━━━━━ Document section

Archive for category Miscellany
At the inauguration last Monday, President Obama provided a delicious petit four to the national digestion of a heady election year when he rebutted the central rhetorical flourish of Paul Ryan’s ideological case, the prototypical Randian rubric of “makers v. takers.”
Rand’s moment of ascendancy has passed now, and thank God for that, but I think this project was rightly timed, and now that the American zeitgeist is on to the next one, I’m going to do a sequel at my shiny new blog, TBETTINSON.COM.
The subject of this next project will be Harriet Beecher Stowe’s Uncle Tom’s Cabin. I won’t be taking a whole year on this book, more like a few months, but that will be enough time to tease some fruitful threads and follow them coincident with various political showdowns between our black president and the gilded-age nostalgics of our House of Representatives.
So make a quick visit to TBETTINSON.COM, then make frequent quick visits forever after. Come for the Cabin, and stay for the prose.
Due to a death in the family, I’m postponing this week’s posts until next week, when all my thoughts about Paul Ryan and Ayn Rand will no doubt be old hat already.
PREVIOUSLY: A conceptually interesting book got unbearably shitty because the author sucked at writing plot and character and dialogue and prose. A blogger took the scenic route through the narrative doldrums while biding his time for the return of thought-provoking material in Part Three.
Dagny is on the Transcon train heading west, staring out the window at a barren, abandoned landscape that used to be the American heartland. This is depressing as shit so she decides to leave her private car and get some fresh air to help her snap out of it.
But as soon as she steps out she finds the conductor trying to throw a hobo off the moving train in the middle of nowhere. The hobo clutches his hobo-bag of hobo-stuff like a comfort blanket, so Dagny knows he believes in private property and thus deserves to live. I wish I were making this up. She invites him to dine with her in her car.
The hobo has table manners and acts generally respectable. He’s headed west to find work, if there is any, since in the east the Unification Board has a complete stranglehold on employment decisions and you need to know somebody to get anywhere. As he recounts his tragic backstory, Hobo Code here mentions that once upon a time he held the same job for twenty years, and it was glorious. Then the founder died, the heirs took over, and the place went to shit. That’s right, Hobo Code was the foreman at GM! The very same GM where Dagny found the abandoned protoype of the ion drive!

━━━━━━━━━━
━━━━━ Given data

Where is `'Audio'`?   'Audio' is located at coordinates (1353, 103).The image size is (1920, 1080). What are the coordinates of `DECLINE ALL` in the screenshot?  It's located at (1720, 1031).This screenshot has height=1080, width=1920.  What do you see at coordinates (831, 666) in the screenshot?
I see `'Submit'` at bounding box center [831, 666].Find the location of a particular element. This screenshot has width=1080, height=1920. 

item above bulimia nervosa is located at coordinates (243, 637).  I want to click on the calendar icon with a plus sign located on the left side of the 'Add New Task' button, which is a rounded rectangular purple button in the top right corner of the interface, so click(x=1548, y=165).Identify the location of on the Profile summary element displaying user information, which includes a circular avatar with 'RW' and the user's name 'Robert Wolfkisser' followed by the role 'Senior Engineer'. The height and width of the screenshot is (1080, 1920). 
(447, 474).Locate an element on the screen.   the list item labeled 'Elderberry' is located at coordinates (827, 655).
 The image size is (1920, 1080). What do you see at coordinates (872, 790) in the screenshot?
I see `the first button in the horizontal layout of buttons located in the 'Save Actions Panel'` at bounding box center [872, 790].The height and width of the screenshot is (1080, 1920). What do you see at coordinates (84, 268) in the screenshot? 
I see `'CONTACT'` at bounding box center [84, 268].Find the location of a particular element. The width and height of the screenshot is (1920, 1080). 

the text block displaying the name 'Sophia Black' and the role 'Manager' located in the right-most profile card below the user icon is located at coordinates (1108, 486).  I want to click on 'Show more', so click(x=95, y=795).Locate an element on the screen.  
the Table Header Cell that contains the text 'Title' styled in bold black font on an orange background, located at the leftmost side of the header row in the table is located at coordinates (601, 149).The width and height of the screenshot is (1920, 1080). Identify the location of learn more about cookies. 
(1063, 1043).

━━━━━━━━━━

◆ Required actions:
- 1) Reproduce word for word the passage of the blog text between "So make a quick" and "snap out of it.", inclusive.
- 2) Answer these questions using the blog text:
(a) Which book will be the subject of the next project?
(b) Why are this week's posts postponed?
(c) For how many years did the hobo hold the same job?

◆ Answers to the problems:
- 1)
So make a quick visit to TBETTINSON.COM, then make frequent quick visits forever after. Come for the Cabin, and stay for the prose.
Due to a death in the family, I’m postponing this week’s posts until next week, when all my thoughts about Paul Ryan and Ayn Rand will no doubt be old hat already.
PREVIOUSLY: A conceptually interesting book got unbearably shitty because the author sucked at writing plot and character and dialogue and prose. A blogger took the scenic route through the narrative doldrums while biding his time for the return of thought-provoking material in Part Three.
Dagny is on the Transcon train heading west, staring out the window at a barren, abandoned landscape that used to be the American heartland. This is depressing as shit so she decides to leave her private car and get some fresh air to help her snap out of it.

- 2)
(a) Harriet Beecher Stowe's Uncle Tom's Cabin.
(b) Because of a death in the family.
(c) Twenty years.